# Dentist in the Lot or nearby



## travertine

Hi. This is a similar inquiry to that for a dentist/doctor in the Saint Gauden area. I've got a broken molar and need to find a dentist who speaks enough English. I appreciate the pros and cons regarding the language issue. I live near Prayssac about 20 minutes west of Cahors in the Lot so I'm willing to travel to a dentist as far as Bordeaux and Toulouse and similar distances north if need be. I've explored the various web links suggested for finding a dentist (e.g. Doctolib, annuairesante.ameli.fr) and haven't had much success - one dentist in Cahors that will do an online consultation in late April. Not a good solution for the problem but maybe it's all that exists here at the moment.
*Question 1* - Does anyone know of a dentist in the region that might be taking new patients?
*Question 2* - Looking at the tariffs and cover provided by the carte vitale, it appears that there is some cover for a non precious alloy crown (up to 120 Euros). The total cost depends on the dentist. And the following additional advice is provided:
_"*Dans le cadre du 100% santé, cet acte est soumis à un plafond et est pris en charge intégralement par la complémentaire"_
It's not clear from Google what this specifically refers to. Is it a reference to the top up insurance (mutuelle) that one can take out?
Thanks for any feedback.


----------



## BackinFrance

The answer to Question 2 is yes, it refers to top up health insurance (mutuelle) - it is the mutuelles who refund for dental work, I don't believe CPAM provides any cover itself..


----------



## Bevdeforges

CPAM covers basic dentist appointments - and probably something for the initial appointment where the dentist makes an assessment of how to treat your problem (like a broken tooth). I know whenever I've had to have a crown, the dentist gives me a "devis" (estimate) and tells me to get an estimate from my mutuelle of what they will cover. It's not absolutely mandatory - but generally I have done that if only to be prepared for what I'll owe when the work is completed.


----------



## MataMata

A few years back now but a friend of mine (also from Prayssac but now sadly deceased) had extensive treatment carried out at the University hospital in Toulouse. Don't recall the details other than he spoke very highly of it and also that it was not overly expensive.

Maybe they take cases which are of interest from a teaching point of view, I don't know.

*CENTRE HOSPITALIER UNIVERSITAIRE (CHU) DE TOULOUSE*


----------



## VERITE1

MataMata said:


> A few years back now but a friend of mine (also from Prayssac but now sadly deceased) had extensive treatment carried out at the University hospital in Toulouse. Don't recall the details other than he spoke very highly of it and also that it was not overly expensive.
> 
> Maybe they take cases which are of interest from a teaching point of view, I don't know.
> 
> *CENTRE HOSPITALIER UNIVERSITAIRE (CHU) DE TOULOUSE*











Palmarès des Hôpitaux et Cliniques : toujours utiles et fiables ?

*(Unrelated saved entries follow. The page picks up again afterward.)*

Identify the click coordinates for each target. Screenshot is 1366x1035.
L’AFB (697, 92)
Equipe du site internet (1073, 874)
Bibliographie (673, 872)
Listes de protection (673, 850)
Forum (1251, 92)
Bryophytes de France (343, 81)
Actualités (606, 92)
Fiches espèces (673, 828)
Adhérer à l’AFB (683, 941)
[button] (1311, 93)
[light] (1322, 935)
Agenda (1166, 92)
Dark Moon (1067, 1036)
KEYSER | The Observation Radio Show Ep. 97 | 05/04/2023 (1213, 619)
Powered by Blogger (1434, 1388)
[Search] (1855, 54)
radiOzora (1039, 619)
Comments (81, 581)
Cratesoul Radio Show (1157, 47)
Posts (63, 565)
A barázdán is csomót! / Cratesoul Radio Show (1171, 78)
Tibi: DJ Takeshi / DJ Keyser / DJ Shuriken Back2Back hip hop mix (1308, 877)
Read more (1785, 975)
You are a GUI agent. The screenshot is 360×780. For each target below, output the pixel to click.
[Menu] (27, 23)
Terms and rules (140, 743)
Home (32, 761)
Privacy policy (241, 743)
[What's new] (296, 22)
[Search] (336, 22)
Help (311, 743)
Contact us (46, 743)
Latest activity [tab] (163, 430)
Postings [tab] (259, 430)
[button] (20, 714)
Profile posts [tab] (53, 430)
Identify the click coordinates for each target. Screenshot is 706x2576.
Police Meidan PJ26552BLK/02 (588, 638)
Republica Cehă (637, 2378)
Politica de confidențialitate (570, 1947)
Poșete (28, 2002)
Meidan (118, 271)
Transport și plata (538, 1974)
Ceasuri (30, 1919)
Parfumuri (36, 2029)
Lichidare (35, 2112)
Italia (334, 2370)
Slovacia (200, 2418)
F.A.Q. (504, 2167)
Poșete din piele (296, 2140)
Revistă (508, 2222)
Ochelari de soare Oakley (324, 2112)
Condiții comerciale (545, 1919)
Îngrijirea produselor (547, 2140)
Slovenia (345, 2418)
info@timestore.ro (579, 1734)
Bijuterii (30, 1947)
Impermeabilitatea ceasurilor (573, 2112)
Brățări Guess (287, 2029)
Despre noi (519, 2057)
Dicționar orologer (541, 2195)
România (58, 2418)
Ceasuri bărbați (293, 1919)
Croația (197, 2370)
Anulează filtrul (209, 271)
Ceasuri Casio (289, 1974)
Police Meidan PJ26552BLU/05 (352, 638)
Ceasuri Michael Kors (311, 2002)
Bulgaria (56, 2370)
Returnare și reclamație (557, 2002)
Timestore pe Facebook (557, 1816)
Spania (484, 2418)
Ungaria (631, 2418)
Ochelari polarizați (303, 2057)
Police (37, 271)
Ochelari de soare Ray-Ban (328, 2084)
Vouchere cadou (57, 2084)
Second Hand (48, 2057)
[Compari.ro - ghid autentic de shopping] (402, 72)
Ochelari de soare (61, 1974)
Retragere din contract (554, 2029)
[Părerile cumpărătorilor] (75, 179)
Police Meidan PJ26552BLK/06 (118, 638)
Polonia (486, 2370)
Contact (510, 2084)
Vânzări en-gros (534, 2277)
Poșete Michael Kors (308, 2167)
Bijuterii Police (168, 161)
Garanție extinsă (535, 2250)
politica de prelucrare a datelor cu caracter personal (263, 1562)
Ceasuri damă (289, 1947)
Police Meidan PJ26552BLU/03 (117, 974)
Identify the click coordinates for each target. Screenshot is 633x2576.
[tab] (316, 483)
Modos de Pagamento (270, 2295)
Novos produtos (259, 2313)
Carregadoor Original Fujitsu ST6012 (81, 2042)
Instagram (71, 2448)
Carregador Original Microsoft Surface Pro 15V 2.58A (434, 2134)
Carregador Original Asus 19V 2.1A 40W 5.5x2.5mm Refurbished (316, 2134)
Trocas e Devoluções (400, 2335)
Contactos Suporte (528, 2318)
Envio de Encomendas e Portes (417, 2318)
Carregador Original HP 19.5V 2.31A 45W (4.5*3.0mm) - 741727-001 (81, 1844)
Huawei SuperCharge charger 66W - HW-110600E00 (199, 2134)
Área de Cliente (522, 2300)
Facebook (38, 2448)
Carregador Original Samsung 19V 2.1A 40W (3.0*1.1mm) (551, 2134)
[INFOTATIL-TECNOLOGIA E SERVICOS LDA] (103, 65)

Bien que de nombreux hôpitaux caracolent en tête des classements, le Palmarès des Hôpitaux et des Cliniques n'est plus un outil pratique et fiable.




www.le-guide-sante.org





Every year, the magazine LE POINT publishes a list of the top hospitals and clinics in France and Toulouse is generally in the top 3 together with Bordeaux and Lille. However this classification by establishment/department/pathology is only available to its readers.
The above list is a similar classification, based on patients' appreciations.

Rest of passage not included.